Após a publicação da reportagem, o DAEE enviou nota à redação. Afirmou não ter nenhuma informação sobre um pedido de falência da empresa responsável pela obra e que continua cumprindo com os pagamentos devidos, conforme as medições realizadas mês a mês. 

E afirmou também que a obra “encontra-se atrasada pela baixa produtividade constatada nos serviços realizados em campo”. E que tem tomado “todas as medidas cabíveis junto ao consórcio executor para buscar a melhor solução para o empreendimento e fazer a entrega dos benefícios esperados no menor tempo possível.” 

As duas barragens em construção pelo governo paulista – a de Pedreira, no Rio Jaguari, e a de Duas Pontes, em Amparo, no Rio Camanducaia – compõem um mesmo empreendimento, conduzido pela mesma empreiteira. Pedreira começou em meados de 2018 e Amparo, em agosto de 2020. Portanto, o que ocorre em um canteiro, tende a ocorrer em outro em termos de gestão de obra. O investimento previsto inicialmente pelo governo paulista era de R$ 782 milhões.

Crime ambiental na barragem de Pedreira

Previstas para terminar neste ano, as barragens estão mesmo atrasadas. É o que aponta uma ata de reunião do comitê de acompanhamento, de 28 de agosto passado. Naquela época a barragem de Pedreira havia saído da fase de fundação para a de estruturas. E só a partir de então viria o estágio da galeria de desvio do rio Jaguari, para permitir o avanço do empreendimento. E quando tudo estiver pronto, leva ainda mais de quatro anos para encher o reservatório.

Ambos os projetos seguem em meios a denúncias de irregularidades. E até crime ambiental. Em abril de 2021, a Polícia Civil de Campinas abriu inquérito para apurar suposta prática cometida pelo ex-prefeito Jonas Donizette (PSD). A denúncia partiu da Federação Nacional dos Conselhos de Meio Ambiente (Fecondema). A acusação foi por infração à legislação federal e municipal ao alterar lei que criou e rege a Área de Proteção Ambiental (APA) campineira sem consultar o conselho gestor.

No final de novembro de 2017, o então prefeito aprovou projeto de sua autoria convertido em lei, permitindo o corte ou supressão total das matas nativas, com fragmentos de mata atlântica. Com isso passou a permitir intervenção ou supressão de vegetação nativa em área de preservação permanente em hipóteses de utilidade pública, interesse social ou baixo impacto ambiental.

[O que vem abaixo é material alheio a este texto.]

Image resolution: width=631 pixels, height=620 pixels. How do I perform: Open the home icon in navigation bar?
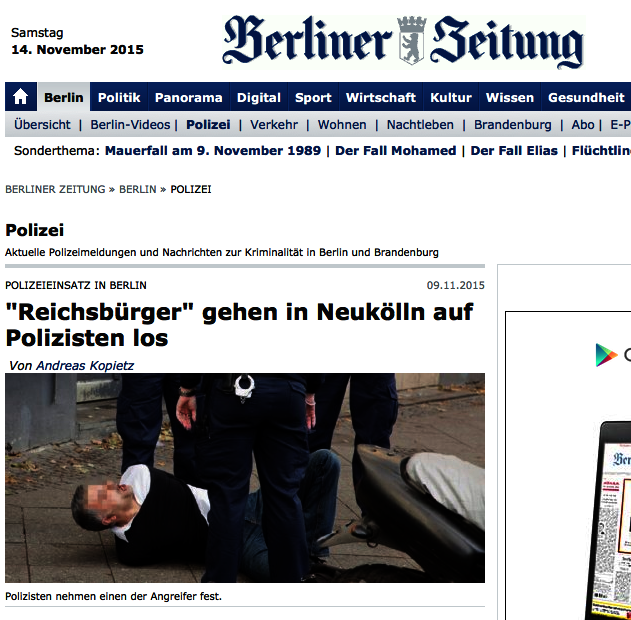(x=21, y=97)
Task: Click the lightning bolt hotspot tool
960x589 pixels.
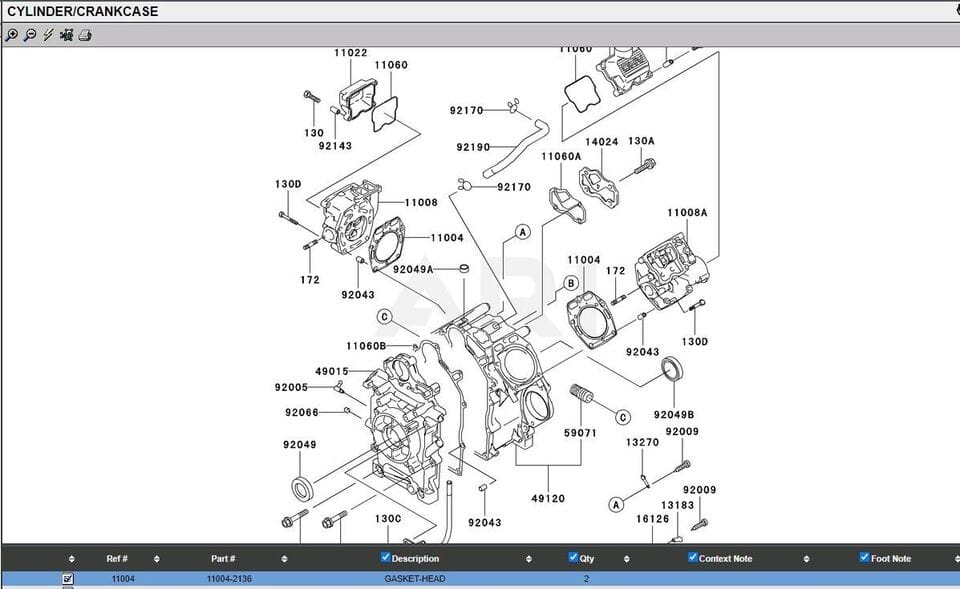Action: coord(47,35)
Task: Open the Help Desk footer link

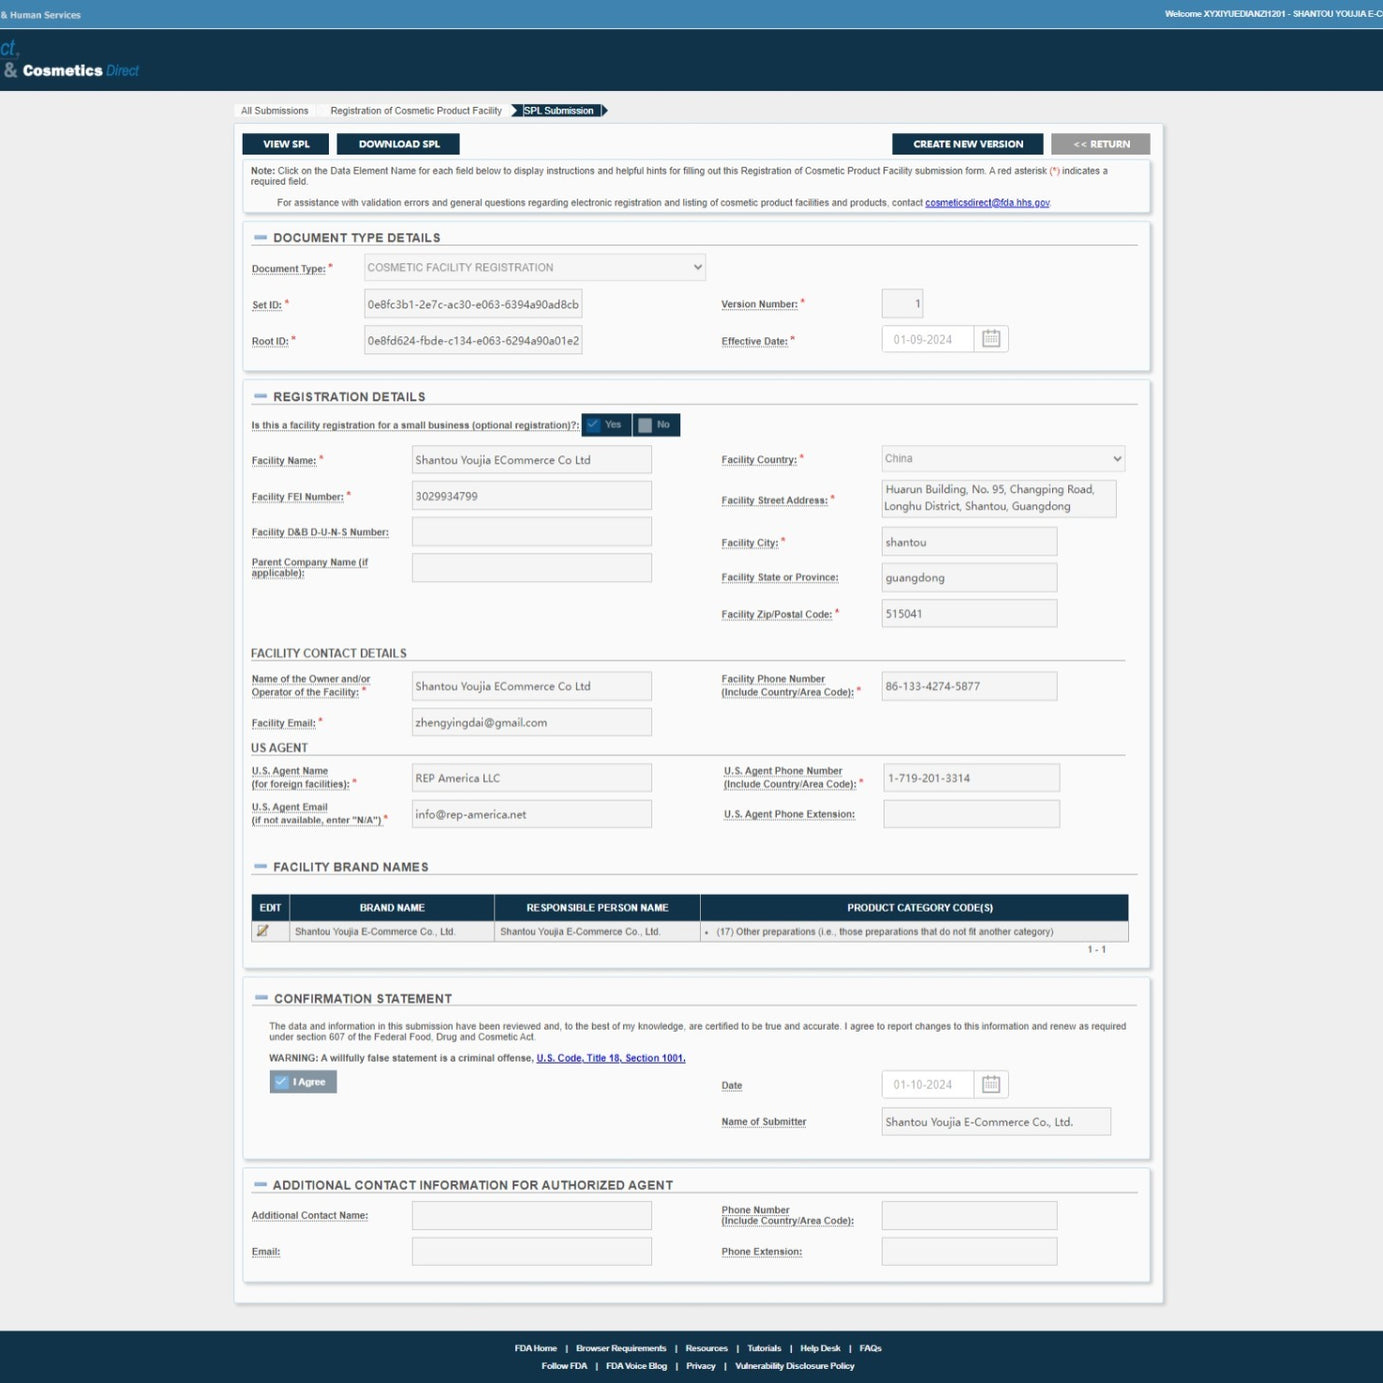Action: 819,1348
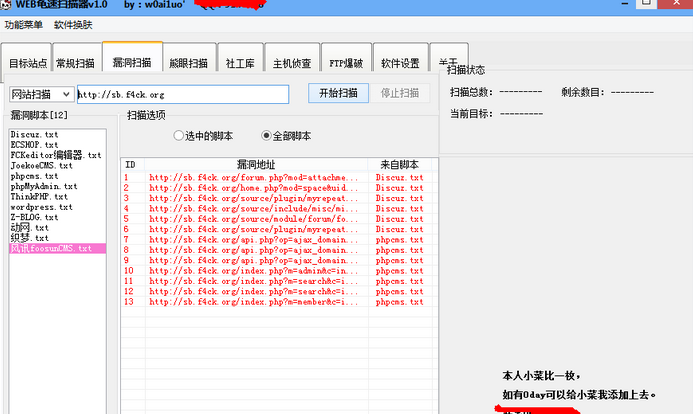Pick phpMyAdmin.txt from the script list
This screenshot has height=414, width=693.
point(43,186)
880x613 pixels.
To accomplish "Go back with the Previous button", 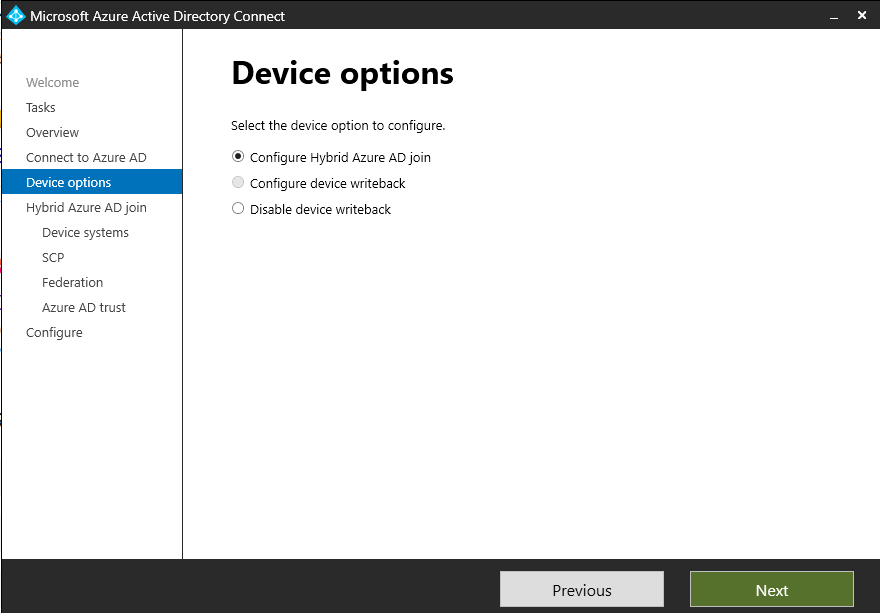I will tap(581, 590).
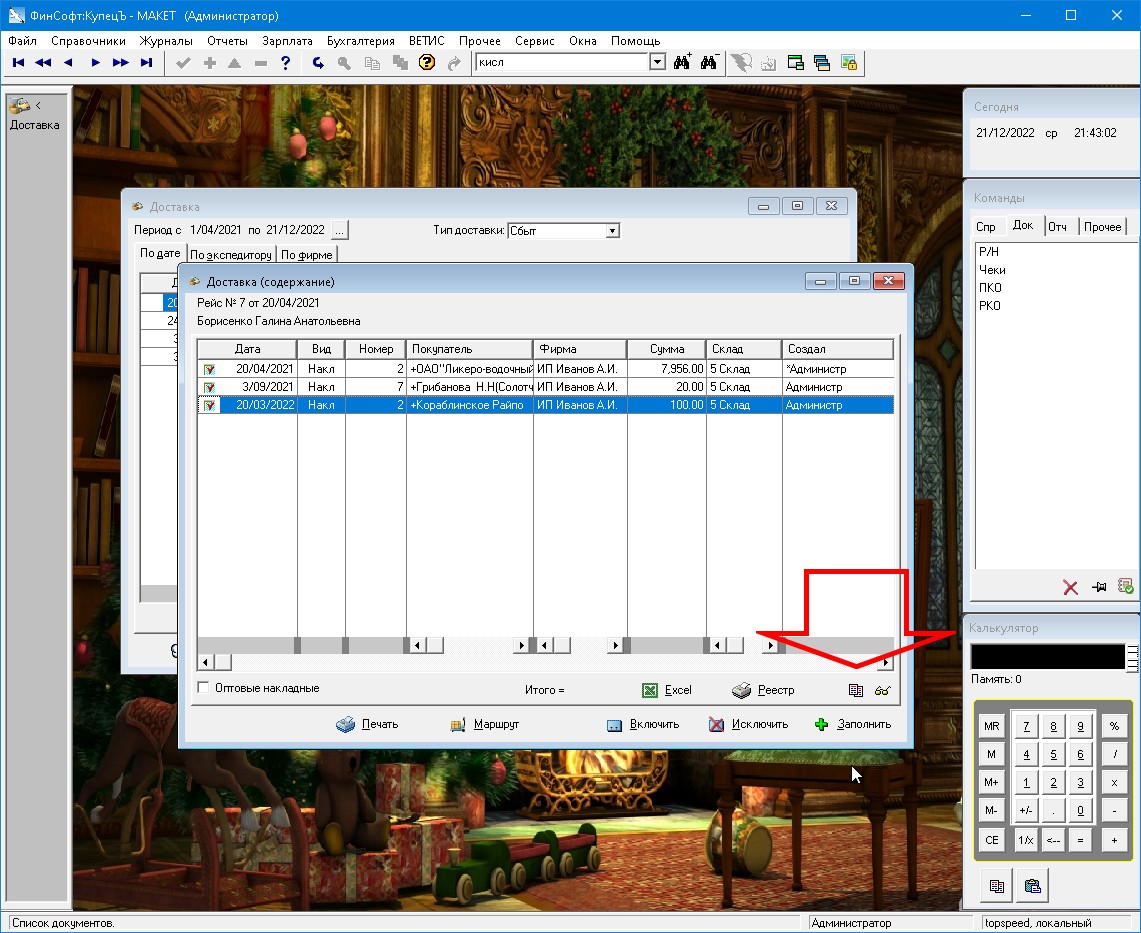
Task: Click the Доставка icon in left sidebar
Action: click(20, 106)
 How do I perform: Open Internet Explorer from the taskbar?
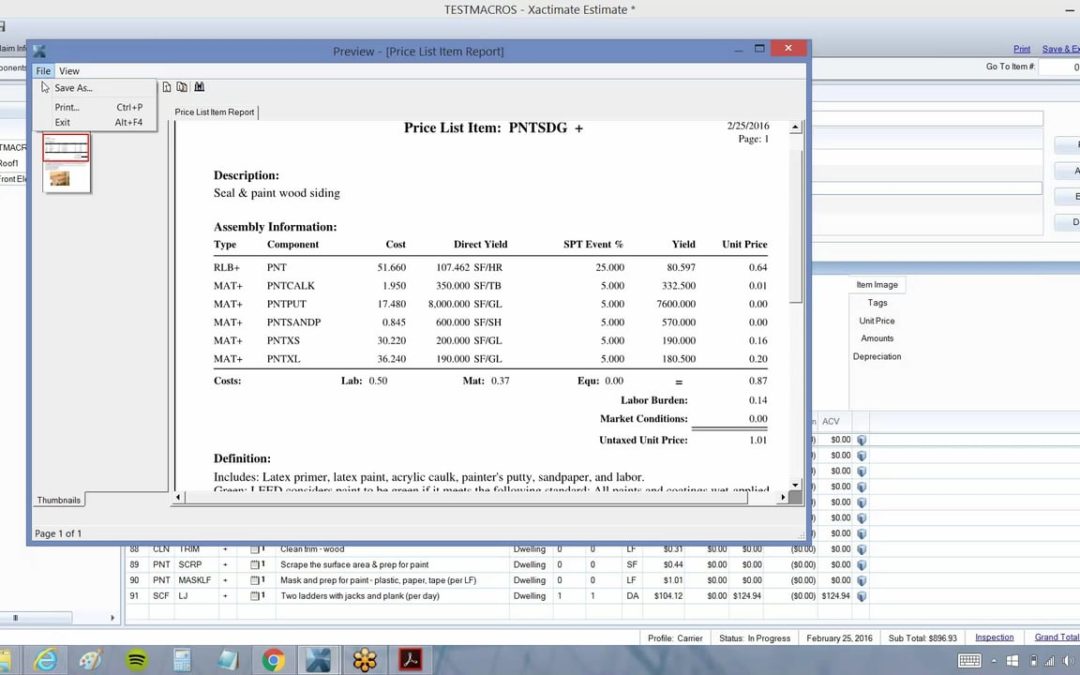[46, 660]
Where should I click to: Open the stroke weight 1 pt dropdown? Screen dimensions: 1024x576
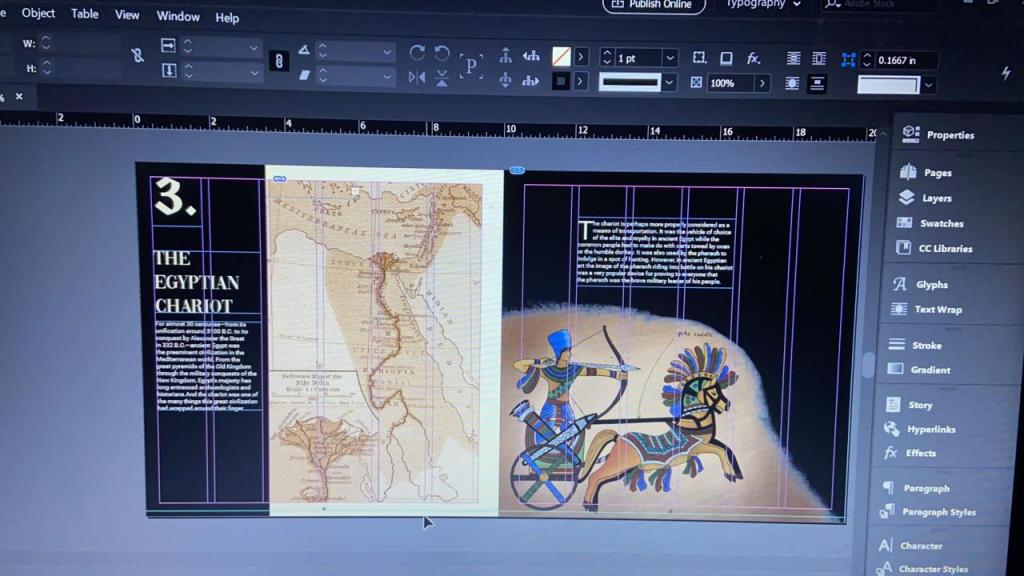(670, 59)
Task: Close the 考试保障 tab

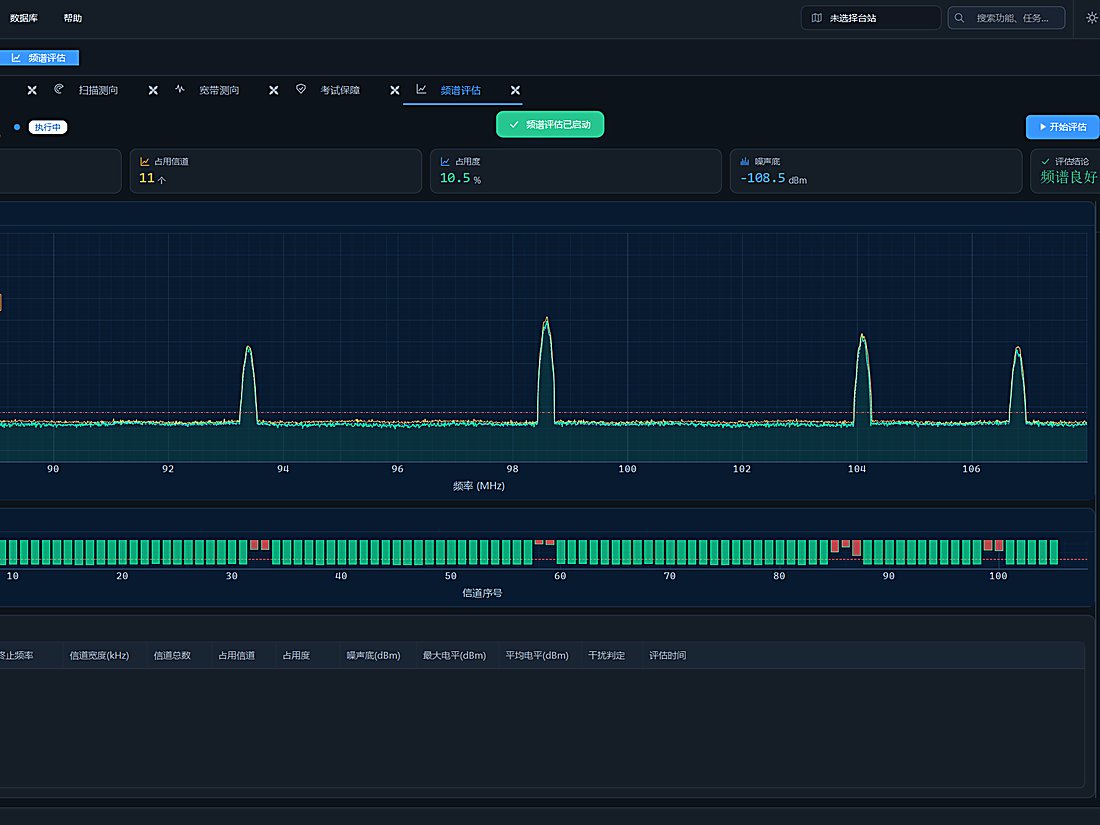Action: (394, 90)
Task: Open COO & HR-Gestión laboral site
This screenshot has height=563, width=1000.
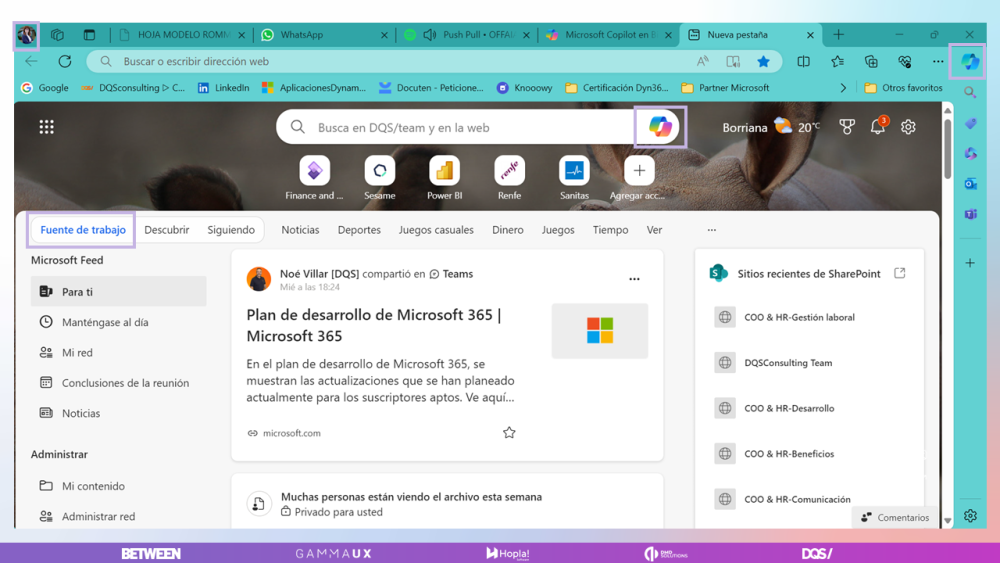Action: pos(799,317)
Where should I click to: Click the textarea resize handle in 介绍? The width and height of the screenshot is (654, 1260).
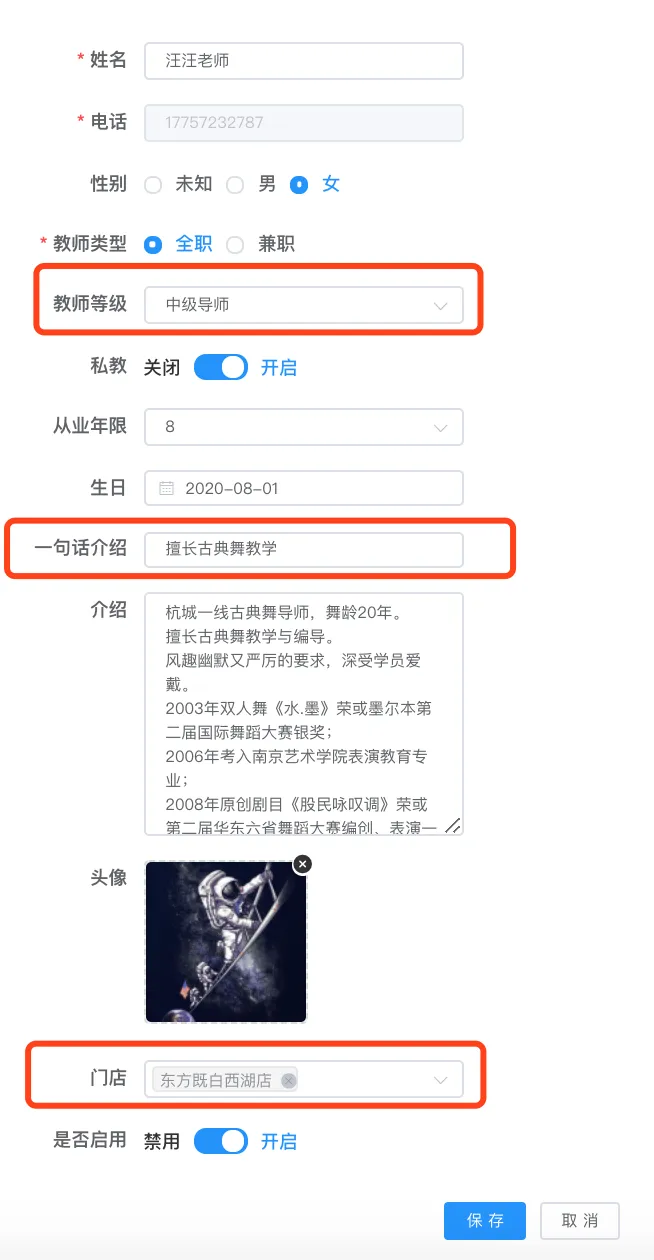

Manobras para represar água imprópria

A mudança na lei à revelia do conselho atendeu interesses do DAEE, responsável pela construção da barragem de Pedreira, na divisa com Campinas. Isso porque permitiu o corte de árvores da APA, que fica na área que será alagada durante a formação do reservatório.

O DAEE praticou outra fraude envolvendo o empreendimento. No início de outubro de 2020, a Justiça Federal brecou a obra da barragem de Duas Pontes por considerar o fato de que o departamento não obteve outorga para barragem por meios legais. Parêntese: E mesmo assim a Cetesb tenha emitido licença de instalação.

Para isso, o DAEE, responsável pelas barragens, alterou portaria da Agência Nacional de Águas (ANA), delegando a si a competência de emitir outorgas de usos, obras e serviços executados ou contratados pela própria autarquia em corpos de água de domínio do Estado ou naqueles de domínio da União. A manobra foi feita após três negativas de concessão pela agência reguladora, devido à péssima qualidade da água para consumo que o DAEE quer represar em Duas Pontes. Mas a decisão judicial acabou sendo derrubada.

Trabalhadores do Consórcio BP KPE-Cetenco, no canteiro da barragem de Duas Pontes, em Amparo. Foto: Divulgação

Esta reportagem foi atualizada para inclusão do posicionamento do responsável pelos empreendimentos, o Departamento de Águas e Energia Elétrica (DAEE), órgão do governo paulista.